I’m weary of phrases like “Trojan Horse” — if you’re successful, you’ll never get past building the horse.
In 2003 I was pitching my dental hardware/software start-up and told investors that in the short run the device could be used for dental applications, but down the road it could be a tool for all sorts of medical applications from custom foot orthotics to surgery planning. The product launched to dentists in 2006 and in 2009 we kicked off a project to customize the system for orthodontists, a simple line extension. That product didn’t launch until 2013 — 10 years after the initial product pitch! What seemed like a small tweak became a massive effort.
Data is Not a Deus Ex Machina
Many founders argue that there will be huge value in “the data” once they reach scale. Data has become a deus ex machina for founders. Maybe there will be value in the info “exhaust” your product generates, but unless you’re a data company from the get-go, it will likely only be useful internally. If a company has consumer goods DNA, they’ll probably struggle to smoothly transition into a data analytics business.
Path Dependence is Probable
Startups tend to be path dependent. You have to pick the right path from the outset. If you choose path B, you won’t get the chance to get to path A. Just as a carpenter with a hammer sees every problem as a nail, startups tend to grow around their competencies.
Investors will pressure you to ramp revenue on a successful formula, rather than double down on capital intensive product development to move into a new market. Your customers probably have a list of improvements they want to see in your product and will complain, or quit, if you’re not attentive.
But What About Netflix?
Netflix was able to switch from being a logistically intensive, permissionless ecommerce business (Netflix could just go out and buy DVDs to mail) into an entirely digital organization that required scoring contentious deals with content holders. Retrospectively, it’s a miracle that it worked, but Reed Hastings had a big vision, a proven track record, and a desire to swing for the fences. If you don’t have a similar background, be careful about trying to follow in his footsteps.

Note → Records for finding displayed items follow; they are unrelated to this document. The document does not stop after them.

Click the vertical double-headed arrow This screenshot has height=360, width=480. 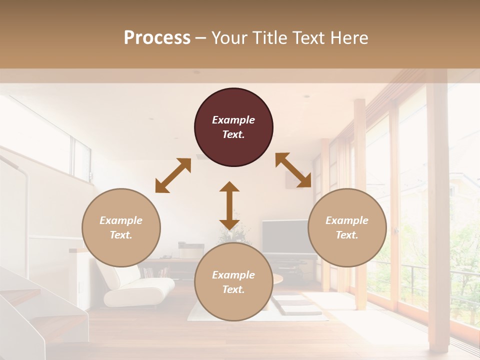230,206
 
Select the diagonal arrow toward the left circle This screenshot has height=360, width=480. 173,176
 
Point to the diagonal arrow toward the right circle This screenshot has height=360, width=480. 294,170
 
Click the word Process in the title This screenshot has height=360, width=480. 157,38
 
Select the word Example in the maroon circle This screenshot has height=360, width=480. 234,120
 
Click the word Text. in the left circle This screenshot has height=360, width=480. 121,235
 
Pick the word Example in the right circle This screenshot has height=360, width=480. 347,220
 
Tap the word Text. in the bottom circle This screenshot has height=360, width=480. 234,290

The more common story is Apple, who dominates hardware, but famously struggles when trying to sell software and services. Google’s story is the inverse. Microsoft struggles moving from enterprise to consumer while Dropbox has had some trouble going from consumer to enterprise. If huge brands and enviable cash positions can’t nimbly move into new markets, don’t think your startup can.
It’s good to think a few moves ahead, but be realistic about the game you’re playing. Not everything has to be a chess game with strategies planned years in advance. Plenty of great businesses have been built on a checkers like focus on incremental advances along a simple path.
The evolution of a start-up is so unpredictable that virtually all business plans prove wrong. Figure out which business you want to be in, how big that business can really be, and design your strategies around those realities. Don’t bet your business on the Magic Bullet’s sales pitch.